- Afb. 1 Infotainment: Blauw vlak in parkeerruimte
- Afb. 2 Infotainment: Blauwe gebogen lijn tegen stoeprand
- Afb. 3 Registratiegebied -1- en niet-geregistreerd gebied -2- van de achteruitrijcamera
Geldt voor wagens: met parkeerhulp plus met achteruitrijcamera
Parkeermodus 2 kan worden gebruikt om langs de stoep te parkeren.
De volgende stappen gelden alleen, indien zich naast de parkeerruimte geen obstakel (bv. een muur) bevindt. Anders moet u de „aanwijzingen voor het inparkeren naast obstakels“ opvolgen.
Knipperlicht inschakelen.
Uw wagen parallel ten opzichte van de stoeprand positioneren, ongeveer 1 m van een geparkeerde wagen verwijderd.
De MMI inschakelen en de achteruitversnelling kiezen. De parkeerhulp wordt ingeschakeld en parkeermodus 1 wordt weergegeven.
Op de MMI-bedieningseenheid de keuzetoets -1- Afb. 1 indrukken. Parkeermodus 2 wordt weergegeven.
Achteruitrijden en uw wagen zo positioneren, dat het blauwe vlak -2- grenst aan de wagen achter u resp. aan rand van de parkeerruimte. Het blauwe vlak vormt een verlenging van de omtrekken van de wagen met ca. 5 m naar achteren. De lange zijde van het blauwe vlak moet tegen de stoeprand aan liggen. Het gehele blauwe vlak moet in de parkeerruimte passen.
Uw stuurwiel bij stilstaande wagen helemaal naar rechts draaien.
Achteruit in de parkeerruimte rijden tot de gebogen blauwe lijn de stoeprand raakt Afb. 2. Wagen stoppen.
Uw stuurwiel bij stilstaande wagen helemaal naar links draaien.
Verder achteruit de parkeerruimte inrijden, tot de wagen parallel ten opzichte van de stoeprand staat. -3- markeert de achterbumper. Op zijn laatst wanneer de rode oriëntatielijn -4- een voorwerp raakt, mag u niet verder achteruitrijden ATTENTIE!! Let daarbij op de voorzijde van de wagen Voorzichtig!.

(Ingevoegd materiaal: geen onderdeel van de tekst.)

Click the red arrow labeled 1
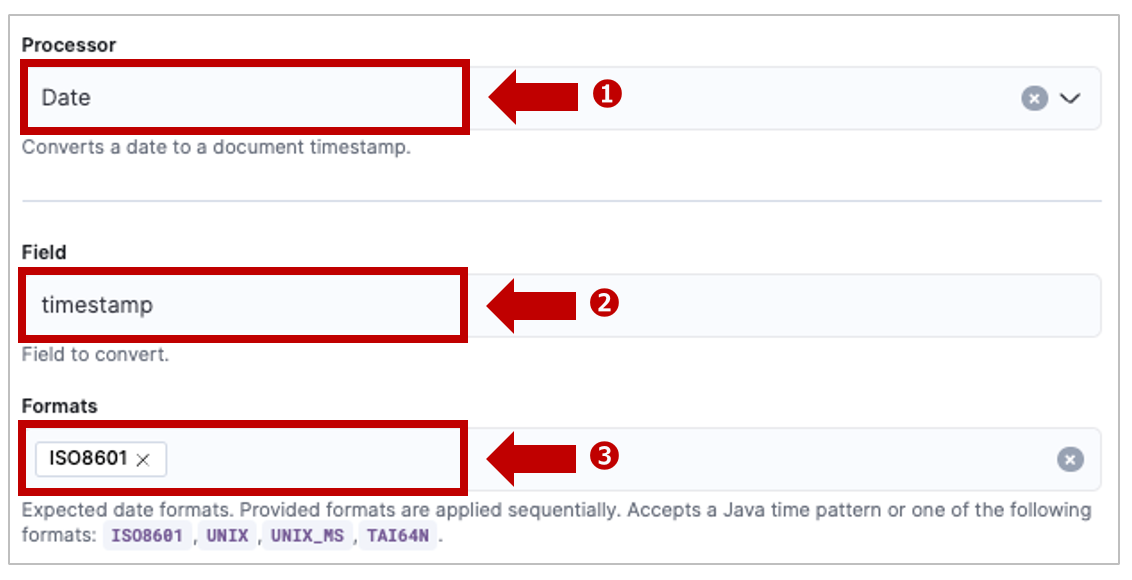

Inparkeren naast obstakels
Als zich naast de parkeerruimte een obstakel (bv. een muur) bevindt, moet u aan de zijkant een grotere afstand aanhouden. Positioneert u de lange zijde van het blauwe vlak op voldoende afstand van de stoeprand. Het vlak mag niet tegen de stoeprand aan liggen. Ook het draaien van het stuurwiel moet veel vroeger gebeuren. De blauwe boog Afb. 2 mag de stoeprand niet raken, maar moet voldoende afstand tot de stoeprand hebben.

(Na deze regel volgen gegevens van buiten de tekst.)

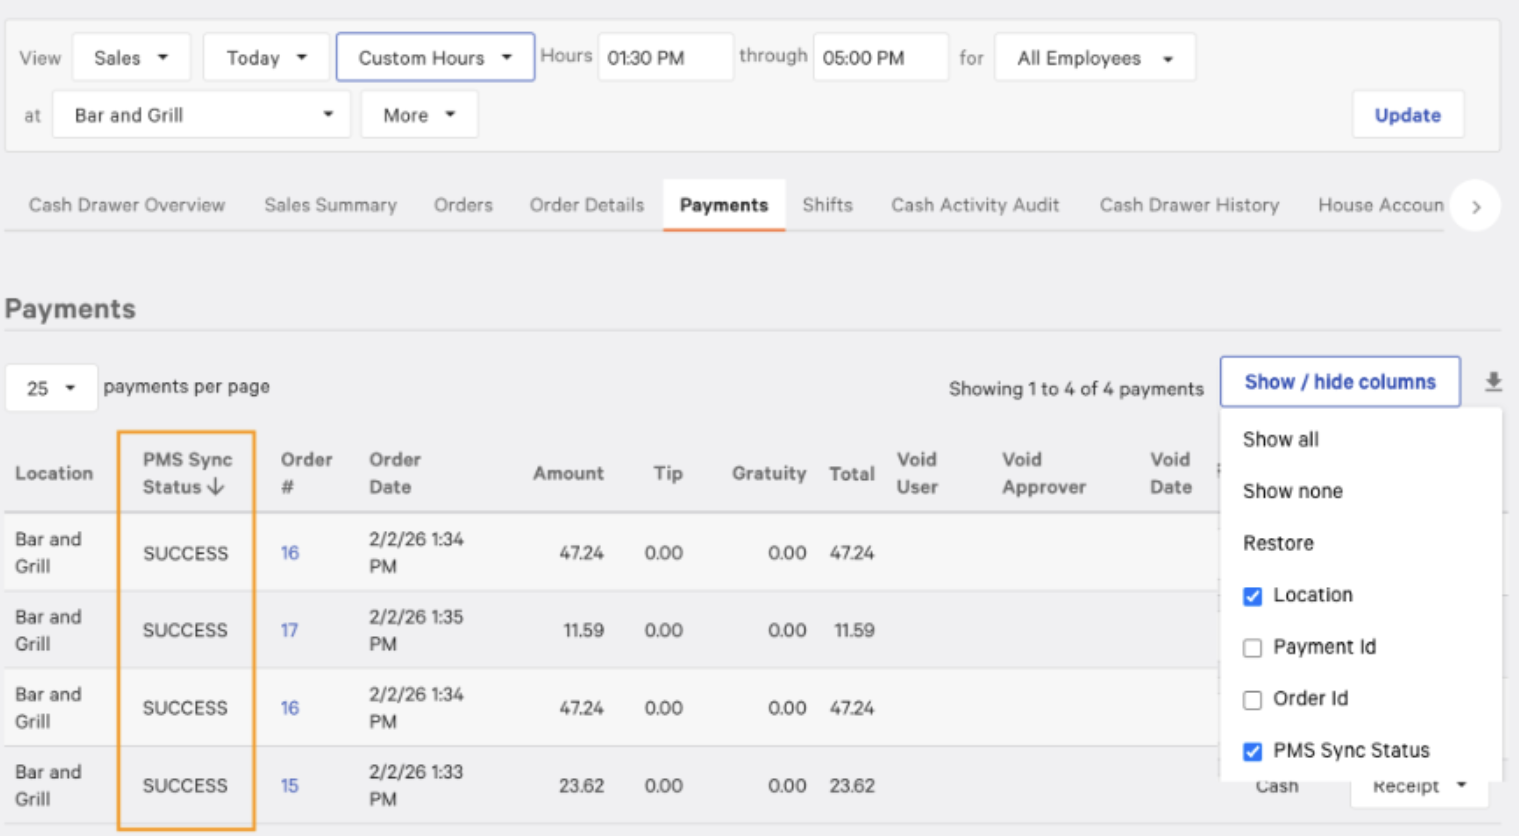Open the Custom Hours dropdown
The image size is (1519, 836).
pos(434,58)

- De achteruitrijcamera geeft niet het hele gebied achter de wagen weer Afb. 3. Let met name op kleine kinderen en dieren, omdat deze niet altijd door de achteruitrijcamera worden herkend - gevaar voor ongevallen!
- Let erop dat voorwerpen die de grond niet raken verder verwijderd kunnen lijken dan ze in werkelijkheid zijn (bv. de bumper van een geparkeerde wagen, een trekhaak of achterzijde van een vrachtwagen). U moet in dit geval de hulplijnen niet als ondersteuning gebruiken bij het inparkeren - gevaar voor ongevallen!
Op het infotainmentscherm wordt de rijweg van de achterzijde van de wagen afhankelijk van de stuurinslag weergegeven. De voorzijde van de wagen zwenkt ten opzichte van de achterzijde meer uit. Voldoende afstand tot een obstakel aanhouden om niet met de buitenspiegel of een hoek van de wagen tegen een obstakel te botsen - gevaar voor ongevallen!
Aanwijzing
Afhankelijk van het ingeschakelde knipperlicht worden de oriëntatielijnen en vlakken rechts of links weergegeven.